Tae Hong Park is a composer, music technologist, and bassist. His work focuses on composition of electro-acoustic and acoustic music, machine learning and computer-aided music analysis, research in multi-dimensional aspects of timbre, and audio digital signal processing. Dr. Park has presented his music at national and international conferences and festivals including Bourges, ICMC, MATA, SCIMF, and SEAMUS. Among the ensembles and performers that have played his work are the Brentano String Quartet, California E.A.R. Unit, Edward Carroll, Ensemble Surplus, Zoe Martlew, Nash Ensemble of London, and the Tarab Cello Ensemble. Professor Park is author of Introduction to Digital Signal Processing: Computer Musically Speaking (World Scientific, 2010). He is the Chief Editor of Journal SEAMUS, serves as Editiorial Consultant for Computer Music Journal, and is President of the International Computer Music Association (ICMA). He received his Ph.D. from Princeton University.
Eric Humphrey is a PhD candidate (ABD) in Music Technology at the Music and Audio Research Lab (MARL) @ NYU. After earning a BSEE at Syracuse University in 2007, Eric flocked south to pursue a masters in Music Engineering Technology at the University of Miami, graduating in 2009. During the completion of his master’s thesis, Eric fell in love with music informatics and New York City; as a result, he now spends his days in the Village, striving to make machines more intelligent. In addition to the academic pursuits of higher education, Eric is a multi-instrumentalist, has been a visiting lecturer at the University of Miami, worked as an independent contractor roles for several audio technology companies, spent a summer at Google doing really exciting things he can’t really talk about, and currently serves as the student member on the ISMIR Steering Committee.
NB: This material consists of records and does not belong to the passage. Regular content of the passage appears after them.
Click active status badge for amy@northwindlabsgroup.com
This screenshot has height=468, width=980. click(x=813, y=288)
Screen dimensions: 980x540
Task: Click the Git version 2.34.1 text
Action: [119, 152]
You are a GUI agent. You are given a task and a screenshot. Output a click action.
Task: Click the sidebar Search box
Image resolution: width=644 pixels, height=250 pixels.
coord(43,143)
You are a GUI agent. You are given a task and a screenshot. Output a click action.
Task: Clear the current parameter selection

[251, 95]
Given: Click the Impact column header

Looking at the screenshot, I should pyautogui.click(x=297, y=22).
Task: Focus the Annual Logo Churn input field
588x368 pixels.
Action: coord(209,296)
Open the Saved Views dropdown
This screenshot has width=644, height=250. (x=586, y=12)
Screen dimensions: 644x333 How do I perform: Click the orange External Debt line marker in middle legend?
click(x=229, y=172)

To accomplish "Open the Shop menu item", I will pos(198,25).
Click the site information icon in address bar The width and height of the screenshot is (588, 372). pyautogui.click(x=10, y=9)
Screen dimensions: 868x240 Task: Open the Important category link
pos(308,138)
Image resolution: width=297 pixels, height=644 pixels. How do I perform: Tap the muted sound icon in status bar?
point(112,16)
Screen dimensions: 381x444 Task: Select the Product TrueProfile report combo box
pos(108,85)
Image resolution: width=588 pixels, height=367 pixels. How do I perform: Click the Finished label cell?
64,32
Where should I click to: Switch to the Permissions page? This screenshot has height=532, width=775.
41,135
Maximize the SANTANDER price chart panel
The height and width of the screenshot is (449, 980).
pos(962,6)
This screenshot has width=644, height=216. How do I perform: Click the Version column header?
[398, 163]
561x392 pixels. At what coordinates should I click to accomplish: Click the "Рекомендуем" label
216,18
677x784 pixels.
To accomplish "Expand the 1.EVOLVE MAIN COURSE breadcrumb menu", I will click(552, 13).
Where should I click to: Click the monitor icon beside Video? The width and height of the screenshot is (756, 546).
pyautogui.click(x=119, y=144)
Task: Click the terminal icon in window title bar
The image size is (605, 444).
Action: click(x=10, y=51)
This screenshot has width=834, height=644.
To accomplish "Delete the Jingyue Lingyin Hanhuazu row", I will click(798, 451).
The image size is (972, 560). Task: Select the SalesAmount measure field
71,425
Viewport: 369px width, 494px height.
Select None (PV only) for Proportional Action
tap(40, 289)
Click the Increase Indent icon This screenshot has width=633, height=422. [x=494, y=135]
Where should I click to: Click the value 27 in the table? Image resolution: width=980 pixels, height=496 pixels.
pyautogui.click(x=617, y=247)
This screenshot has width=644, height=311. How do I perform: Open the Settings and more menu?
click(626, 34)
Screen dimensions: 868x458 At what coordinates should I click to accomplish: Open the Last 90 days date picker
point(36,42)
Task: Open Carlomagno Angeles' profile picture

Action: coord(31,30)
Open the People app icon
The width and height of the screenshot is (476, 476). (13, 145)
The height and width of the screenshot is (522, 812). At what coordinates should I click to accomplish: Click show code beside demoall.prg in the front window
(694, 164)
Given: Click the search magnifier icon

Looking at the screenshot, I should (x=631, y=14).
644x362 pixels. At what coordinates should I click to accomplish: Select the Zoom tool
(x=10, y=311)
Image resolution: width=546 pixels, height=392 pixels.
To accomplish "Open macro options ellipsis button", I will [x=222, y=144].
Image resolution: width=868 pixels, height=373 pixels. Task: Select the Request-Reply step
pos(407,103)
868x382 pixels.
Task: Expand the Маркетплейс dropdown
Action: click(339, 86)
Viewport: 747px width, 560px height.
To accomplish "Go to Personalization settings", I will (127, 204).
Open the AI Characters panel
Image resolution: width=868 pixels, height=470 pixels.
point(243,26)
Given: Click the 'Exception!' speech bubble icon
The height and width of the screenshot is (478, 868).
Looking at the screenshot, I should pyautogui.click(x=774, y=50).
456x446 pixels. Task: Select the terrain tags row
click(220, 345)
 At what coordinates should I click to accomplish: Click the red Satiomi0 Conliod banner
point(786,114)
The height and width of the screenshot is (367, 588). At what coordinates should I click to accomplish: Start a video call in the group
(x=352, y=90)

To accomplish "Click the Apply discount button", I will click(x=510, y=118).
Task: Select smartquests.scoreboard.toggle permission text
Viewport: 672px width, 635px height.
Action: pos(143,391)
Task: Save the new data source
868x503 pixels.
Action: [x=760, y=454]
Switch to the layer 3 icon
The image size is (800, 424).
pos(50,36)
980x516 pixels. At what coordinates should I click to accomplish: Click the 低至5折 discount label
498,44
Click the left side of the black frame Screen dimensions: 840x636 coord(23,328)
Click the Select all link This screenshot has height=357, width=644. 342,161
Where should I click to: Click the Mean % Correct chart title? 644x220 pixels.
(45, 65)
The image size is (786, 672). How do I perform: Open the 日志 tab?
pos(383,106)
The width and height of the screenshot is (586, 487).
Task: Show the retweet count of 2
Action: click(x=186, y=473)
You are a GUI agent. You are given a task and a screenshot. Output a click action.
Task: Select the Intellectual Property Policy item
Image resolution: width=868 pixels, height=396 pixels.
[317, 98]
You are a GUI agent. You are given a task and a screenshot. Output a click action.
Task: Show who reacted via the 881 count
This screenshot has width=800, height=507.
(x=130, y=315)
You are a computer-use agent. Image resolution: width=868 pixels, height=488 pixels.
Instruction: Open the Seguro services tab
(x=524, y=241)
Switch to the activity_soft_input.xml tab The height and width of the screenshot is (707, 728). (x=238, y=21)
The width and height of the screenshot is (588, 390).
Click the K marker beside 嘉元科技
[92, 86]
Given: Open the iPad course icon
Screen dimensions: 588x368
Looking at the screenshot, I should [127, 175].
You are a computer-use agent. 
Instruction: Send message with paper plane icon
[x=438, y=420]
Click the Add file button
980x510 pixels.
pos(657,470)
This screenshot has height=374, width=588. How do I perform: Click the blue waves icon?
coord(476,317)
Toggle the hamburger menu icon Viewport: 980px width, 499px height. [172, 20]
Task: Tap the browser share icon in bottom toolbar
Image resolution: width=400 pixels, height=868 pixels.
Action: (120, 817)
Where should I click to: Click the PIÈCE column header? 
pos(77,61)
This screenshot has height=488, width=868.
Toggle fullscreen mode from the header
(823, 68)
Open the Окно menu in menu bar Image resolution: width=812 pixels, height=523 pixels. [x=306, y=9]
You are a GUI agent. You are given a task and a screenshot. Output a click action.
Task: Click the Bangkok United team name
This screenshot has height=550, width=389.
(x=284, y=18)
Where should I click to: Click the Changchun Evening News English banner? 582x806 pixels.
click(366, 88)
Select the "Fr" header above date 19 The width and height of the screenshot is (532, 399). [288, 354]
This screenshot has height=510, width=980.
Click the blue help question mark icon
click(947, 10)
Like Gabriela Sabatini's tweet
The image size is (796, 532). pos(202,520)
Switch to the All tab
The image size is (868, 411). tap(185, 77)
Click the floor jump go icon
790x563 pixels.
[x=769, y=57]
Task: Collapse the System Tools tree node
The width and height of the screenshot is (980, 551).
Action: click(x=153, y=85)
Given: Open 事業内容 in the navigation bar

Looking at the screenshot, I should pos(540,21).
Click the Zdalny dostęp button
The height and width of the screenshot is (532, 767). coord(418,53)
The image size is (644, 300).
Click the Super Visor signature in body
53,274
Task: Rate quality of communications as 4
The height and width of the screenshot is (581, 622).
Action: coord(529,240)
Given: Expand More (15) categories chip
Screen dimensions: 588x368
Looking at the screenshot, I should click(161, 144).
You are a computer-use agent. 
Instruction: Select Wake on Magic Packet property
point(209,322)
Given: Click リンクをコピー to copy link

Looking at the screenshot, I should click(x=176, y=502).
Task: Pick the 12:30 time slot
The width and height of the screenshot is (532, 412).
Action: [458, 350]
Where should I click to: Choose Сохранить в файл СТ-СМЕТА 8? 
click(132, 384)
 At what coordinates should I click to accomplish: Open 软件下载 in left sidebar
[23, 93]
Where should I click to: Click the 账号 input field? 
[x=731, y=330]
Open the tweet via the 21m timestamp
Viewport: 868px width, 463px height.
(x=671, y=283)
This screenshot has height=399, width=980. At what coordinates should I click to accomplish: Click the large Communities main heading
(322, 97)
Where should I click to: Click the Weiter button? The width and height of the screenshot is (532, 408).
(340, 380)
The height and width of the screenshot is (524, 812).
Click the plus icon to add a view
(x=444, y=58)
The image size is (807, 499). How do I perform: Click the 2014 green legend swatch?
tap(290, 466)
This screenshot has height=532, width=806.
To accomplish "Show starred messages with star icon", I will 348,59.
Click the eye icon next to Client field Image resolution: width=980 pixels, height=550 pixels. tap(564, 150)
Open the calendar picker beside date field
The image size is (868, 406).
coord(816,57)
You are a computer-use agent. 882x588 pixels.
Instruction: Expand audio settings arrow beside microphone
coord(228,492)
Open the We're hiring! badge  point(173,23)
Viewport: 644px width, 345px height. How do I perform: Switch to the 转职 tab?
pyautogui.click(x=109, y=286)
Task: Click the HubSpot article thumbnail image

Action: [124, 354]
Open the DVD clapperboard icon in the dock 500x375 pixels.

Youngmoo Kim is Director of the ExCITe Center and Associate Professor of Electrical and Computer Engineering at Drexel University. He received his Ph.D. from the MIT Media Lab and also holds Master’s degrees in Electrical Engineering and Music (Vocal Performance Practice) from Stanford University as well undergraduate degrees in Engineering and Music from Swarthmore College. His research group, the Music & Entertainment Technology Laboratory (MET-lab) pursues machine understanding of sound, interfaces and robotics for expressive interaction, and K-12 outreach for engineering education. He co-chaired the 2008 International Conference on Music Information Retrieval and was invited by the National Academy of Engineering to co-organize the “Engineering and Music” session for the 2010 Frontiers of Engineering conference. His research is supported by the National Science Foundation and the Knight Foundation. Youngmoo has performed with the Tanglewood Festival Chorus, American Musical Theater of San Jose, and SpeakEasy Stage Company (Boston) and is a member of Opera Philadelphia’s American Repertoire Council.